Every company, even the exceptionally good ones, will get a complaint from time-to-time.  That said, I think the Consumer Finance Protection Bureau (CFPB) Consumer Complaint Database is a valuable resource for both consumers and our customers who are mortgage lenders.  The database at that link contains over 1.2 million complaints related to all types of financial products and services submitted between July 2011 to present day. Irrespective of fair lending issues specifically, my analysis of the database shows how many mortgage-related consumer complaints there have been and what the key issues are behind those complaints.

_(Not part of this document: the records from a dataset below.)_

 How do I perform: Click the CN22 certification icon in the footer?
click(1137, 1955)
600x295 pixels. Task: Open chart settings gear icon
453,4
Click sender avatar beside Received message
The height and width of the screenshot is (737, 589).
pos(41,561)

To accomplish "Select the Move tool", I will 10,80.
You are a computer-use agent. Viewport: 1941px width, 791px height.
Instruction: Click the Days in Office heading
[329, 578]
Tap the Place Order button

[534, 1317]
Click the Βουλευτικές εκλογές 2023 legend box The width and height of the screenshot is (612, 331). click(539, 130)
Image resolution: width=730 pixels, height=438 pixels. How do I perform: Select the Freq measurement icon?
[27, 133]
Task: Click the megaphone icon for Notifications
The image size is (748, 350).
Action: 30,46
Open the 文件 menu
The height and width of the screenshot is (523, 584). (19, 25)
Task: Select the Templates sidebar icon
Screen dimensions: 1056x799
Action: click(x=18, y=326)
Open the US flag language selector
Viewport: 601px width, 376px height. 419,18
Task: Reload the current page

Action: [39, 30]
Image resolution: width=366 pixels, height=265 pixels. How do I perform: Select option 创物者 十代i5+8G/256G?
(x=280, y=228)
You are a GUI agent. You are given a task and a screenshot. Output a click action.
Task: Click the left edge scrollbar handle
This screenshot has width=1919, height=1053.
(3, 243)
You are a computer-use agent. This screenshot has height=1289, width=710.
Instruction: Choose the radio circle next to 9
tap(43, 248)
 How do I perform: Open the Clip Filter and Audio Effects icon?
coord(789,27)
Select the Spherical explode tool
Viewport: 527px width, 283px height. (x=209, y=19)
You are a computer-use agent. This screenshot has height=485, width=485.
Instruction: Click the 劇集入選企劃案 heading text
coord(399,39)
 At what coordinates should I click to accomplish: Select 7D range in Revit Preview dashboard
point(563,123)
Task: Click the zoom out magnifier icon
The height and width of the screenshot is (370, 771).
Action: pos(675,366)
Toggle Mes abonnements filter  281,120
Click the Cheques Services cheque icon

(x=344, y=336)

The evidence suggests that generally speaking mortgage companies value their customers and handle consumer complaints in a timely manner.

Methodology

I used keywords starting with mortgage and sub products: FHA, VA, Conventional, and Other Mortgage.  Next, I filtered by issue; my intent was to examine complaints related to the origination of mortgages, not loan servicing.  These issue categories included applying for a mortgage or refinancing an existing mortgage; credit decision/underwriting; application, originator, mortgage broker; closing on a mortgage; and settlement process and costs.  I reviewed the categorical response data as well as written complaint narratives.

Results

The number of complaints over the past three-year period has declined, as well as the number of institutions receiving complaints.

 

A lot of the complaint narratives indicate that consumers were besieged with aggressive, harassing phone calls.  These predatory marketing callers offered refinancing with low rates which the consumers characterized as bait-and-switch due to pricing adjustments which were eventually applied.  Similarly, many complaints involved deceptive advertising mailings.

The “Company Response to Complaint” and “Did Consumer Dispute Company Response” fields speak to how well the industry values its customers and handles complaints.  They show that less than 1% of consumers received an untimely response and the majority of the cases were closed. 

Looking at the complaints by state, we see from the chart below that the top five states remained the same for all three years.  Using LendingPatterns™, I checked market share activity by states.  For 2016 and 2017, the set of states with the most lending activity matches the set of states with the most complaints, with the exception of the state of New York, which came in at number eight by activity but is ranked third by complaints. 

 

When submitting complaints, the filer is asked to identify whether he/she is an Older American, Older American Servicemember, or Servicemember.  Summarizing these “Tags” indicates that in 2016 Older Americans, including Older Servicemembers, accounted for 13% of the complaints.  This percentage dropped to 8.4% in 2018.  

Turning to monetary damages, about 8% of the total cases each year were closed with monetary relief.

The table below summarizes complaints by product type. Complaints on conventional mortgages are the most common:

Conclusion

As indicated, the evidence suggests that mortgage companies are generally doing a good job handling consumer complaints.  It’s worth the time and effort to become familiar with this valuable resource.   There are many ways to leverage the data to improve all-around customer experience.  Put the data to good use; consumer insights provide an opportunity for cost savings.  See if there are ways to apply these findings to improve products and services, marketing, organizational effectiveness, and reduce risk and avoid fraud.